Montag, 23. Juli 2012, 10:15

So sieht Hundewolle aus - vom Tibet Terrier

Ich hatte es früher schon einmal gehört, dass man aus ausgekämmten Hundehaaren Wolle spinnen kann. Es wird dann nur die Unterwolle genommen, die z.B. beim Tibet Terrier zart wie Kaschmir ist. Nun habe ich von Schattenspinner gehört, dass man es sogar mit kurzen Katzenhaaren machen kann. Wie man das festere Haar von der zarten Unterwolle trennt, weiß ich noch nicht. Aber das Thema finde ich sehr interessant.
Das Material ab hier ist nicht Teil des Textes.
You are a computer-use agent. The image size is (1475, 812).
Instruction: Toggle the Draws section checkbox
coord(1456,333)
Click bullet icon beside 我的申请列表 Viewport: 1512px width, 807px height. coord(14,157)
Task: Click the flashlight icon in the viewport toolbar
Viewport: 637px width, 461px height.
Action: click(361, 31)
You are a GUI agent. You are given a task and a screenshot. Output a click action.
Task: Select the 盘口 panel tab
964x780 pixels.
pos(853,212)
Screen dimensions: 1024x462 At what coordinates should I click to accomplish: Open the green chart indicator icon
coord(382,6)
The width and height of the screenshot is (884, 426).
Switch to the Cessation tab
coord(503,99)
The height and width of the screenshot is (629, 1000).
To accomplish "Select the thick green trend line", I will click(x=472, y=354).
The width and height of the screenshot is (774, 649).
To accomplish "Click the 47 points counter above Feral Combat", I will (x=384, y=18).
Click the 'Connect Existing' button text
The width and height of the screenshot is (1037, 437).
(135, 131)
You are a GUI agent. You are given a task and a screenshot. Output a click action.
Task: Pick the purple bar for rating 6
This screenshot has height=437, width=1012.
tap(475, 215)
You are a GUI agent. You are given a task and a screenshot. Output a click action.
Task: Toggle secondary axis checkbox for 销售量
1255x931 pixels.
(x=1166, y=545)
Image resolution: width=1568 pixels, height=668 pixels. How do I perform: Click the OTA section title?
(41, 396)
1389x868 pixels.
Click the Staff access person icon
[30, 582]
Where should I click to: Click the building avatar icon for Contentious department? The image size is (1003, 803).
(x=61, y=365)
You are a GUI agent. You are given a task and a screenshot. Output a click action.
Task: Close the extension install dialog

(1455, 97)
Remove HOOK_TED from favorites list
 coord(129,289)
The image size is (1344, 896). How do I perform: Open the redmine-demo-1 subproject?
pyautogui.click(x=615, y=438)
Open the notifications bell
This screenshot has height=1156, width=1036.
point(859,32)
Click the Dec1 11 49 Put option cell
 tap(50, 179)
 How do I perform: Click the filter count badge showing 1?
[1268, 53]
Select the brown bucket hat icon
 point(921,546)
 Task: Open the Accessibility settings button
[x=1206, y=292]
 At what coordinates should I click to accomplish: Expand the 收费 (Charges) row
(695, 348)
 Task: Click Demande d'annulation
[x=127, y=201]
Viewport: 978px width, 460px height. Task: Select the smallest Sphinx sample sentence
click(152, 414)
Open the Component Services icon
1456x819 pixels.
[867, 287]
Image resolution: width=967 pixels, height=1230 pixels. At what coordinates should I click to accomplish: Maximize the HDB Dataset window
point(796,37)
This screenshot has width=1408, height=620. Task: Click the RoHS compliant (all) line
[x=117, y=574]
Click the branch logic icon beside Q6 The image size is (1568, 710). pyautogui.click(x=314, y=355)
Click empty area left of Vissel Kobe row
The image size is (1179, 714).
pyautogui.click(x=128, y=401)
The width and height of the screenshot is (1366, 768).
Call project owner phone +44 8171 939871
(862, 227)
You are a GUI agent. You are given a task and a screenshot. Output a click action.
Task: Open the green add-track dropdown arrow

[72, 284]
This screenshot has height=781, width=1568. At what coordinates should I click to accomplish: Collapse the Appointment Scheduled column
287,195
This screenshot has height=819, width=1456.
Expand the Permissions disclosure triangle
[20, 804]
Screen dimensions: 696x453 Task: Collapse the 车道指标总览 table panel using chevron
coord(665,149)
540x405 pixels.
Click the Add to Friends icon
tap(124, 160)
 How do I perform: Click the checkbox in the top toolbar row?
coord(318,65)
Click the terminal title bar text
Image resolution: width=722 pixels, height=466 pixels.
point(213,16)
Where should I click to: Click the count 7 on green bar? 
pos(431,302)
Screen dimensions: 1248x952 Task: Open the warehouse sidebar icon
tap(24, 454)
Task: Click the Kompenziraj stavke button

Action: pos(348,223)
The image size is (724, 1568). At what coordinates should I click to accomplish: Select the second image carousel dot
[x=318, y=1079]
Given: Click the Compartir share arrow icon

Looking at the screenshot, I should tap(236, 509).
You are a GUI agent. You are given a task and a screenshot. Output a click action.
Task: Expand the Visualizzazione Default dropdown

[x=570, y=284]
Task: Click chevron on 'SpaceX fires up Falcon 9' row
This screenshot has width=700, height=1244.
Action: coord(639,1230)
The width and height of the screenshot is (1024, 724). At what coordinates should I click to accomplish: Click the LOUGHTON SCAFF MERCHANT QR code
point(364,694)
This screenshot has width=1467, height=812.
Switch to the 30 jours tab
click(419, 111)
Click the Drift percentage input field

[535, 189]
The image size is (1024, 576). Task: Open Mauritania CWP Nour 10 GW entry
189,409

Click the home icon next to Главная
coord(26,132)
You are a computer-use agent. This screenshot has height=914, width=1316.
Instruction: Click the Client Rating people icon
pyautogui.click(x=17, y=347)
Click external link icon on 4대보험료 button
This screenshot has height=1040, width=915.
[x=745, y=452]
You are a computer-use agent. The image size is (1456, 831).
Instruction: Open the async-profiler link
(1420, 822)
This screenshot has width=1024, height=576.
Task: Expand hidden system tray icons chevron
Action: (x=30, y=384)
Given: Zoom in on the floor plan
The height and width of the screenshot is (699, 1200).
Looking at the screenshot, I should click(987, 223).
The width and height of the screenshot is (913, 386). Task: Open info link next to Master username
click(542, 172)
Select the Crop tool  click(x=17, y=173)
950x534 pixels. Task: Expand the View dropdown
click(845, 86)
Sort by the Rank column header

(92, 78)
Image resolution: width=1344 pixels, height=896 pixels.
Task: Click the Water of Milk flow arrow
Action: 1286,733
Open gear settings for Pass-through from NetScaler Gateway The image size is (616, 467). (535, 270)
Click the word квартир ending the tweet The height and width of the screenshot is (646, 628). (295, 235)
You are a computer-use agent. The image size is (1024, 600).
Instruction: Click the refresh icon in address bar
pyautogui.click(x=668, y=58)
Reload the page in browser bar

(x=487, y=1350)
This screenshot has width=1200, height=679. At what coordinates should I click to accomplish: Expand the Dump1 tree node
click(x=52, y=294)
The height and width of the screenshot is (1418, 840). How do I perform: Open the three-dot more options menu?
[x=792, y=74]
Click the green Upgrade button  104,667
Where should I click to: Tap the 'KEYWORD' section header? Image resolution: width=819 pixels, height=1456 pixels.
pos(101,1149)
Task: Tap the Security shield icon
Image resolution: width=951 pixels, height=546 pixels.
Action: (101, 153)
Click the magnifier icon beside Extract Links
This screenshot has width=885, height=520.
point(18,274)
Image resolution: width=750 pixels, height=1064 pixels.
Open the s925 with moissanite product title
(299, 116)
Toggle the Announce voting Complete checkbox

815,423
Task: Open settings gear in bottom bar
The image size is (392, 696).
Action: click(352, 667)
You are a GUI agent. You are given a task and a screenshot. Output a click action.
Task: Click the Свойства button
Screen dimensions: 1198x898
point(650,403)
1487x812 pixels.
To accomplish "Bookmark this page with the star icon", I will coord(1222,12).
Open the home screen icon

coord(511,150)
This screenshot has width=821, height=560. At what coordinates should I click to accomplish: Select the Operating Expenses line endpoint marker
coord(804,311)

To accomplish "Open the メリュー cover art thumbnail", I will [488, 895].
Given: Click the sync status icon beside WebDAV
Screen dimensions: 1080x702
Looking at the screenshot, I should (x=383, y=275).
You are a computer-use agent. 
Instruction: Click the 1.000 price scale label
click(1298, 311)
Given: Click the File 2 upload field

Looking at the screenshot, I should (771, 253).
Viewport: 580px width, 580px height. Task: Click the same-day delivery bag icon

Zufällig habe ich heute ein Foto von Hundewolle gesehen und bin ganz überrascht, wie angenehm sie aussieht. Ich habe auch schon gehört, dass sie nicht riecht, wie mancher vielleicht meinen könnte, wenn er an nassen Hund denkt.
Falls ich das hier so nicht posten darf, bitte an die Moderatoren, den ganzen Beitrag zu löschen, denn ohne Foto wäre es nicht interessant.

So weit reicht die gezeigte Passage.